Os empregados de escritório

Susana diz-me que todos os empregados de escritório deveriam ler Robert Walser. O uso do condicional não corresponde exactamente ao que foi dito; o tempo utilizado foi o imperfeito, mas parece-me adequado substituí-lo pelo mais ameno condicional. Deveriam. Eu não concordo, lamento. Conheço o exemplo de Walser, sim, também de Fernando Pessoa e Kafka, ouvi falar da história de Robert Musil, sei que Phillip Larkin e Perec também se mantiveram durante muito tempo à margem de tudo. Coloca-se a questão de saber se terá sido escolha ou força das circunstâncias, mas as biografias que se teceram à volta destes homens em tudo vulgares insistem na vontade férrea de existir fora do mundo. Longe da mundanidade vaidosa do mundo. Regressando ao início, insisto com Susana num ponto simples: ser empregado de escritório, ao contrário do que parece, é quase sempre um fim em si, um beco sem saída na vida dos empregados de escritório. Susana engana-se.

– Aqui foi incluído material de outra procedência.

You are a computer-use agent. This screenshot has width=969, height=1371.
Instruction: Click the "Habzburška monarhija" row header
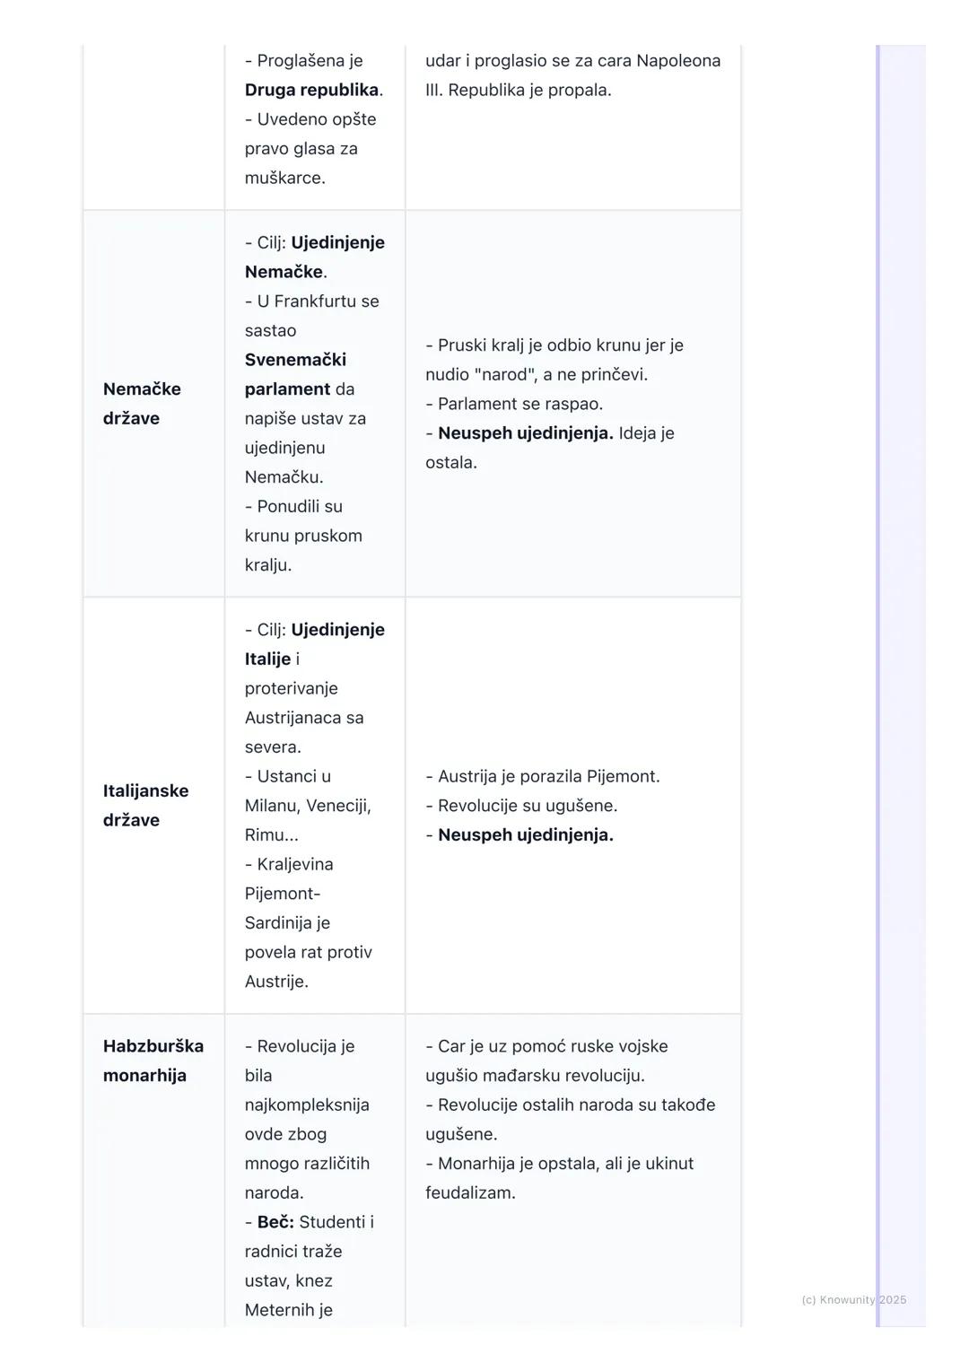[x=153, y=1061]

Walser, e Kafka, e Musil e Pessoa não eram empregados de escritório escritores. Eram escritores que decidiram limpar metade do tempo a que tiveram direito, como quem limpa uma mesa, para as coisas baixas do mundo; ocupar as horas com o quotidiano eficaz das tarefas repetitivas - a lição fundamental de Heidegger. A noite ficava guardada para a excepção, a criação que diferencia o génio da massa de empregados de escritório que nunca imaginaram sequer o que é viver fora do mundo. Escrevo sem pena, mas também sem soberba. As coisas são como são.